Du 6 au 9 novembre, j'ai mis les pieds dans un pays qui ne se résigne pas. Pas juste un salon, mais un acte de foi en l'Afrique.
La 11ᵉ édition du Salon des Banques et PME de l'UEMOA n'était pas une série de conférences. C'était une forge. Le thème ? Un manifeste : « Synergies et dispositifs innovants d'appui et de financement des PME pour l'édification de la souveraineté économique et alimentaire en Afrique. »
Des mots lourds de sens, oui. Mais surtout des actes qui les incarneront.
J'y suis allé avec deux visionnaires :
M. Cyrille Teukam, PDG de Caly Calyte
Mme Mawe Moumbé Cécile, de l'ONG JADD, dont l'engagement social redéfinit le leadership féminin.
Le moment fort ? Ma master class sur l'IA et la compétitivité des entreprises. La salle était vibrante, pas d'ailleurs de curieux, mais de combattants. Des entrepreneurs qui ne cherchent pas à comprendre pour applaudir, mais pour agir. Leurs questions étaient des projecteurs : directes, sans fard, exigeantes. Exactement comme doit l'être l'Afrique.
Ces rencontres ne sont pas des "connexions LinkedIn". Ce sont des alliances silencieuses en train de se sceller.

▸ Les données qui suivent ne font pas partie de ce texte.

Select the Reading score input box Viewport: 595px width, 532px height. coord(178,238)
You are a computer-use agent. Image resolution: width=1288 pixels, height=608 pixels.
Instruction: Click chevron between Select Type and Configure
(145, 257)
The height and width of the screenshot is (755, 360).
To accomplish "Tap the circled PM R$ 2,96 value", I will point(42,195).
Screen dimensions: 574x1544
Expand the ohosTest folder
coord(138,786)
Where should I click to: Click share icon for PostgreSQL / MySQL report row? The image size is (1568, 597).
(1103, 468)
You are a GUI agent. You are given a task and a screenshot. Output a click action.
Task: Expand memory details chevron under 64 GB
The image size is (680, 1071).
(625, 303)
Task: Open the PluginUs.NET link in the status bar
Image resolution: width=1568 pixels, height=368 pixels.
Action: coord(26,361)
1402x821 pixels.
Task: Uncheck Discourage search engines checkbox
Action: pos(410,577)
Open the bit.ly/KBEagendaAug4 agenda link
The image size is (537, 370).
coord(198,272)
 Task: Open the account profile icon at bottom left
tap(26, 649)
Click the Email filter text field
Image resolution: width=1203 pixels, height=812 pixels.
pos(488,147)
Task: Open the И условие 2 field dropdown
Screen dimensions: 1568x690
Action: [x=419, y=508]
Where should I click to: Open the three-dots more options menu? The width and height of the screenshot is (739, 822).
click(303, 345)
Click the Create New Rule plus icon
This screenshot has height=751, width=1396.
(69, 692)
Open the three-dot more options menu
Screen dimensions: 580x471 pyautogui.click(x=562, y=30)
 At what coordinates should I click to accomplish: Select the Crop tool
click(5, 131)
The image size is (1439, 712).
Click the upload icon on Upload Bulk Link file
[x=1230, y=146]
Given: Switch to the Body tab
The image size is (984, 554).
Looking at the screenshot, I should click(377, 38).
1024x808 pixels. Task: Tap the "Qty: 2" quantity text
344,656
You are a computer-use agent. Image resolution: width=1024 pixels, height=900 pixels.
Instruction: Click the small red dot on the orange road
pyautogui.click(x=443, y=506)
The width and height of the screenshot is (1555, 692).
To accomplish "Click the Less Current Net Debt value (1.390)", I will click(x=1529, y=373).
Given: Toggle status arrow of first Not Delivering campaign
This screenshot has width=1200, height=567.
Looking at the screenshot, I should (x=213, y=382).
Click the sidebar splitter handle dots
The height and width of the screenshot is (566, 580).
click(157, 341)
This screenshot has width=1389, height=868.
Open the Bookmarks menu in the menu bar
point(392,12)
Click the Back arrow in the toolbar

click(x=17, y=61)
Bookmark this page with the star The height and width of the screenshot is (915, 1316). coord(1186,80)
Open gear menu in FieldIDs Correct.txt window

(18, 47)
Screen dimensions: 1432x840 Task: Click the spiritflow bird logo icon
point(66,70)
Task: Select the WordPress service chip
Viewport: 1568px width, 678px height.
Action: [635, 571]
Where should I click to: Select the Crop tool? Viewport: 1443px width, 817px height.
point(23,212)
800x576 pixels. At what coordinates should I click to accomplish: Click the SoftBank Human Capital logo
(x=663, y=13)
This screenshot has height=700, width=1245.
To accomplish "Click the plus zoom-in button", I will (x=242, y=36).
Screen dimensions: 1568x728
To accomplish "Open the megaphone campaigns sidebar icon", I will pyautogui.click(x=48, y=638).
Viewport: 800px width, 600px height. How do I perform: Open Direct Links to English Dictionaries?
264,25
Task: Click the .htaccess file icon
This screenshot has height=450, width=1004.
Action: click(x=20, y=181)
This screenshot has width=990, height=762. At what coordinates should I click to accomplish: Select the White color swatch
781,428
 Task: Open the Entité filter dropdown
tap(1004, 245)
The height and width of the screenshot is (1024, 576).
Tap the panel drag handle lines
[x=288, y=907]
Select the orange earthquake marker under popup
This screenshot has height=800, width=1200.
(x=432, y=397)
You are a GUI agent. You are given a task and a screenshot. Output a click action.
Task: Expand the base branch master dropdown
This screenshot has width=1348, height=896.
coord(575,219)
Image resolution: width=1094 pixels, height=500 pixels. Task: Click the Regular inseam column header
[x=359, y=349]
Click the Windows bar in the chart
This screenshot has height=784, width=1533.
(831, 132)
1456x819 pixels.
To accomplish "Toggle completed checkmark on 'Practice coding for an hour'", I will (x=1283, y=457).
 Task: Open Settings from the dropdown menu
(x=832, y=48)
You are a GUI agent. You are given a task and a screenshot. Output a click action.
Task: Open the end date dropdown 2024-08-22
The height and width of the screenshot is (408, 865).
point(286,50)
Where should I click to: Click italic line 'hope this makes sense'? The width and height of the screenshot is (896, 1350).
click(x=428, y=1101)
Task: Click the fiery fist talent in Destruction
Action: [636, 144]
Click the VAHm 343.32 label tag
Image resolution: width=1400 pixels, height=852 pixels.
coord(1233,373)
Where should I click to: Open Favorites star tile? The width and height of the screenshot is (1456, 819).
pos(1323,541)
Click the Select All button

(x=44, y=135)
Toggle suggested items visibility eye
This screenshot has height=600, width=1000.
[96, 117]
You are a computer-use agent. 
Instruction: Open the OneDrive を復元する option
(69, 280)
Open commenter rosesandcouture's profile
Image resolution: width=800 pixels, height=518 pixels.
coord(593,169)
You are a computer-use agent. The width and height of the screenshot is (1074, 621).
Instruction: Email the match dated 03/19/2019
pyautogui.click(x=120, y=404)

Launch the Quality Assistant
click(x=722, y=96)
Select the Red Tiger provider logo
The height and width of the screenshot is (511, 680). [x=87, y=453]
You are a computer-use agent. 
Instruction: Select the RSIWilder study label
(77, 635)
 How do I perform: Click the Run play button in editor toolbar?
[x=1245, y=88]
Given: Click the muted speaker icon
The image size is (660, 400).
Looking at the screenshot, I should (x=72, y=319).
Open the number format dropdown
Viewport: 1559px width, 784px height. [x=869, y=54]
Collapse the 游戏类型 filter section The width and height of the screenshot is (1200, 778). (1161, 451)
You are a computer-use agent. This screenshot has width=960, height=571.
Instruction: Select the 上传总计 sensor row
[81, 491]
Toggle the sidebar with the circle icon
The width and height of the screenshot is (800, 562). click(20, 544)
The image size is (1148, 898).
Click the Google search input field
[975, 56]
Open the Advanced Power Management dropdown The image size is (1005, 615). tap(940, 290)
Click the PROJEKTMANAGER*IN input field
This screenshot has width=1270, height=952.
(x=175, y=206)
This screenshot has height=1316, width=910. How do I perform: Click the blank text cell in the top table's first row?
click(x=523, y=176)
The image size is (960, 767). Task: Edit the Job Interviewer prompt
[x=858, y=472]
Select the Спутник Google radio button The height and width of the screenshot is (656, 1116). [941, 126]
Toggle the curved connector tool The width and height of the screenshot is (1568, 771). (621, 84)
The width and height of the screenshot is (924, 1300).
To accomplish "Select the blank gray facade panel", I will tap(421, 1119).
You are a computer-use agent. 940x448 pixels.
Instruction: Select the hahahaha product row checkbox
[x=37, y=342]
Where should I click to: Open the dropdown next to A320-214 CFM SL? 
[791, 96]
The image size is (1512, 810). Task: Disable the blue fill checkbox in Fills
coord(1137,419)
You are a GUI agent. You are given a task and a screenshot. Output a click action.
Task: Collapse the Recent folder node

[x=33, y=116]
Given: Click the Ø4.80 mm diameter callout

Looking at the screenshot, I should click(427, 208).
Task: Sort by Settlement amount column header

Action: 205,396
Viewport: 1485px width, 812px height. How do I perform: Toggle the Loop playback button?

Mais voici ce que on ne nous dira pas. J'ai vu un Burkina Faso qui ne se contente pas de survivre. Il reconstruit. Dans les rues, dans les regards, dans les initiatives qui poussent comme des pousses d'espoir. La résilience n'y est pas une ligne de déclaration corporate. C'est la façon dont un commerçant reconstitue son stock le lendemain d'une crise. C'est la détermination d'une jeune femme qui lance sa agri-tech sans attendre les bailleurs.
Alors, merci.
Au peuple burkinabè, pour une hospitalité qui n'est pas coutume, mais nature.
À M. Nagalo Hermann, le Secrétaire Permanent, qui a orchestré ce qui ressemblait plus à un mouvement qu'à un événement.
À la délégation belge, pilotée par Me Guillaume Tefengang et Mme Dorence Monkam, pour une présence qui n'était pas de façade, mais de participation.
L'essentiel ? L'Alliance des États du Sahel n'attend plus. Elle ne négocie pas avec l'incertitude. Elle avance. Elle forge sa souveraineté à coups de PME financées, d'innovations alimentaires, d'intelligence artificielle déployée sur le terrain.
Je suis rentré différent. Plus durci, plus inspiré, mais surtout : plus certain. Les transformations africaines ne se décrètent pas dans des sommets lointains. Elles se jouent ici, dans la poussière des ateliers, dans les salles de master class bondées, aux côtés de ceux qui osent bâtir maintenant.